Kadına yönelik şiddetin en sık rastlanan formlarından birisi eş şiddetidir. Şiddete maruz kalmış olma kadınların duygu durumunu önemli ölçüde etkilemektedir. Özellikle şiddete maruz kalan kadınlarda; depresyon, anksiyete, travma sonrası stres bozukluğu ve intihar girişimlerine sıklıkla rastlanmaktadır. Depresyon aile içi şiddet olaylarında sık görülen bir sorundur ve anksiyete de sık olarak depresyona eşlik edebilir. Şiddet kuşaktan kuşağa geçmektedir ve tanık olan kişilerin de psikolojik durumlarını psikolojik ve bedensel yönden olumsuz olarak etkilemektedir.
Şiddet kadının yaşam hakkının, güvenliğinin, onurunun, özgürlüğünün ve bedensel bütünlüğünün sırf kadın olduğu için ihlali anlamına da gelmektedir. Kadına yönelik şiddetin türleri fiziksel şiddet, sözel şiddet, ekonomik şiddet, cinsel şiddet ve psikolojik şiddet olarak belirlenmiştir.
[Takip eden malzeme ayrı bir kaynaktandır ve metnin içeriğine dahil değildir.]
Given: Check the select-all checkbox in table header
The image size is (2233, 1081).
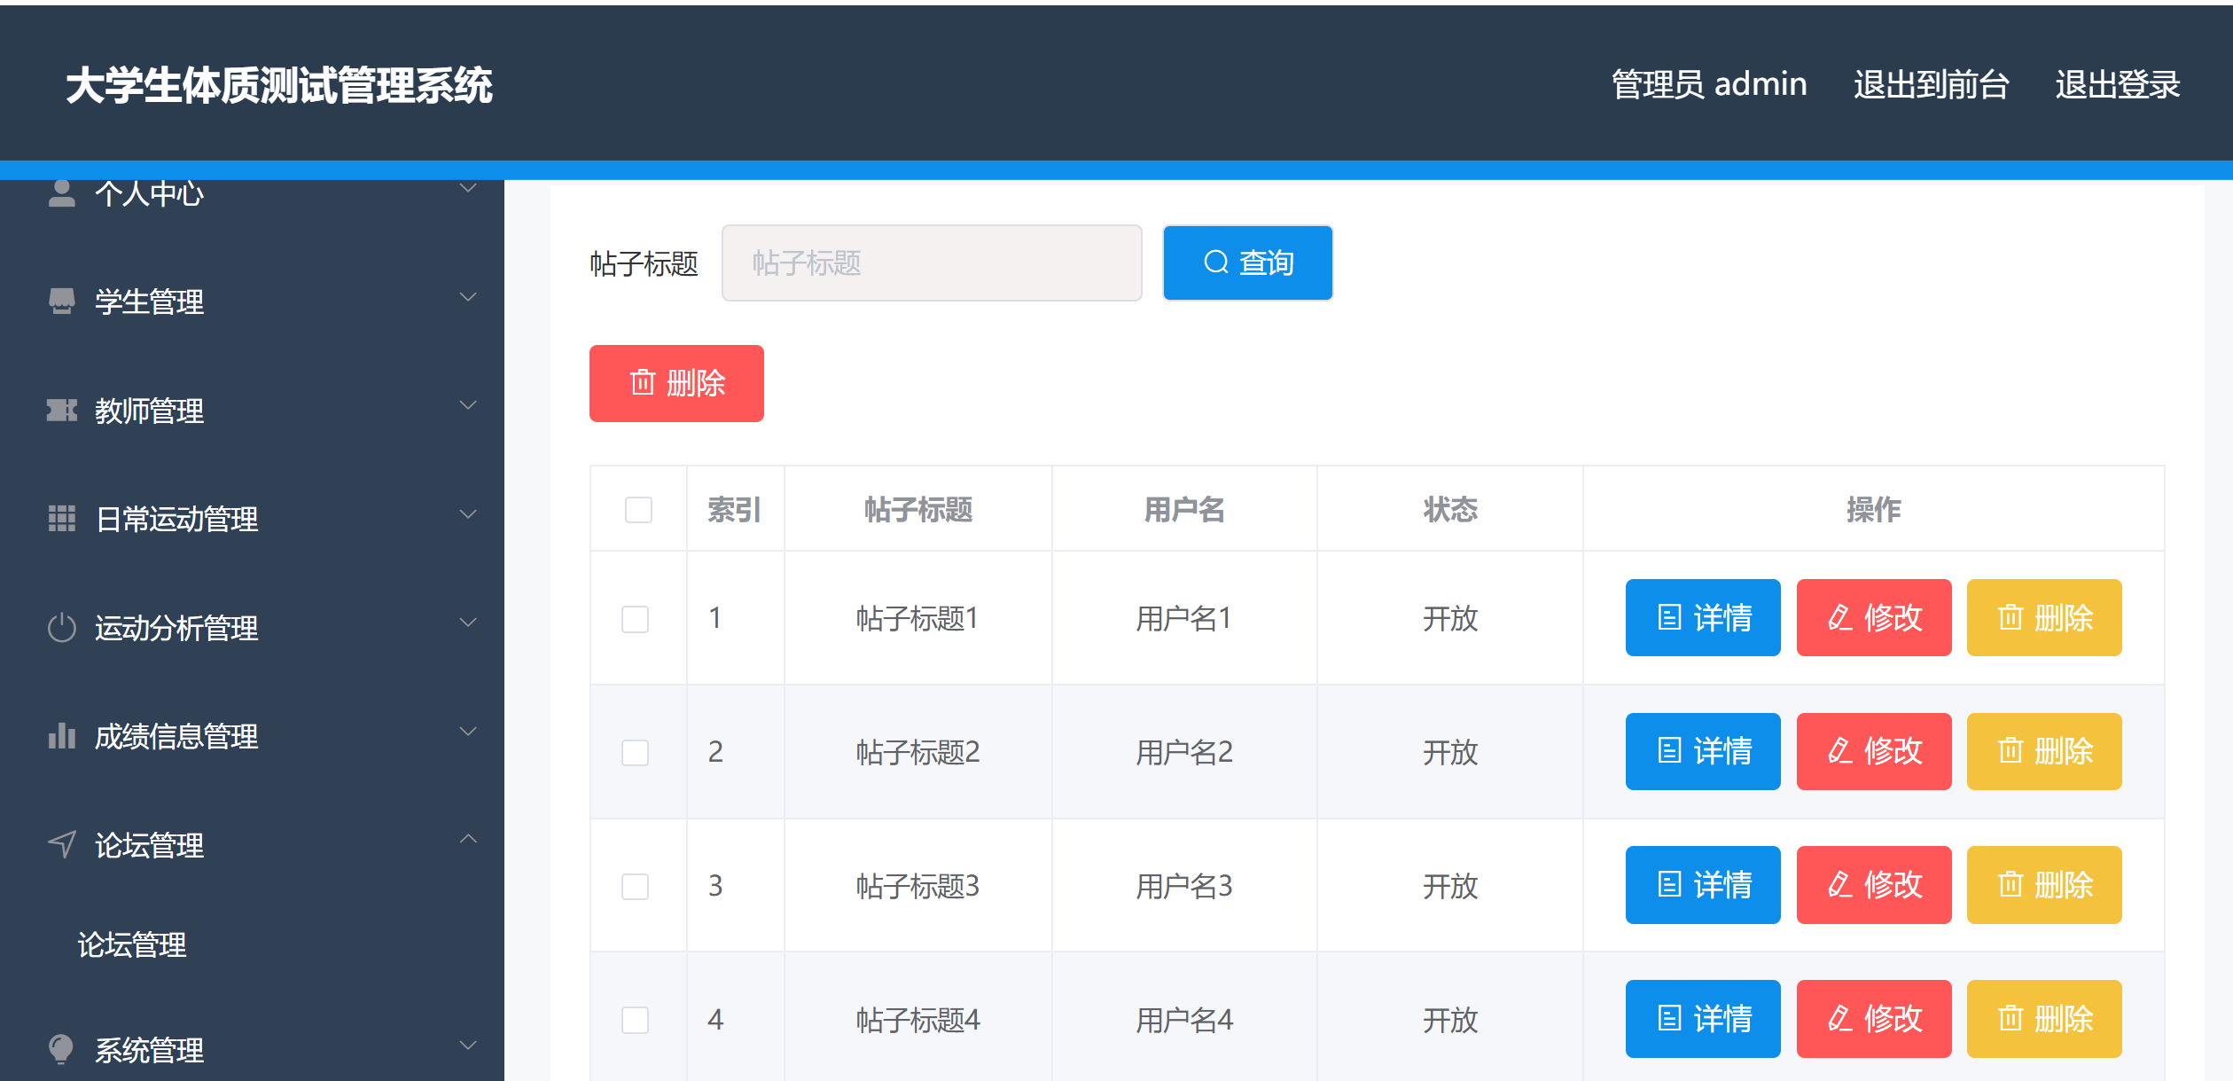Looking at the screenshot, I should coord(637,511).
Tokat atmak,dövmek, vurmak, itmek, ısırmak, kemiklerini kırmak, duvara vurmak, yaralamak, bıçak çekmek, boğazlamak, sarsmak öldürmeye kalkışmak, yakın mesafede el kol hareketleri yapmak özel eşyalara zarar vermek ve benzeri davranışları içermektedir.
Aşağılayıcı sözler söylemek, zaafları ile alay etmek, aşırı genellemeler yapmak ( sen hep böylesin gibi) suçlamak, küfür etmek, hakaret etmek, yüksek sesle bağırmak, kadının özgüvenini yitirmesine sebep olmak, korkutmak, çocukları vermemekle ya da kadının sosyal ve mesleki yaşamını bozmakla tehdit etmek gibi davranışlar yer almaktadır.
Kadının çalışmasına izin vermemek, çalışan eşin parasını elinden almak, kadının mal/mülkünü kontrol etmek, kadının nereye para harcadığını kontrol etmek, para yönetimi konusunda eleştirmek gibi davranışlar yer almaktadır.
Tecavüz etmek, kadını kabul edemeyeceği şekilde cinsel ilişkiye zorlamak, ensest ilişkiye kalkışmak ya da gerçekleştirmek, cinsel içerikli imalar yapmak, fuhuşa zorlamak, cinsel yaşamlarında kadını aşağılayıcı davranışlarda bulunmak gibi davranışlar cinsel şiddeti oluşturmaktadır.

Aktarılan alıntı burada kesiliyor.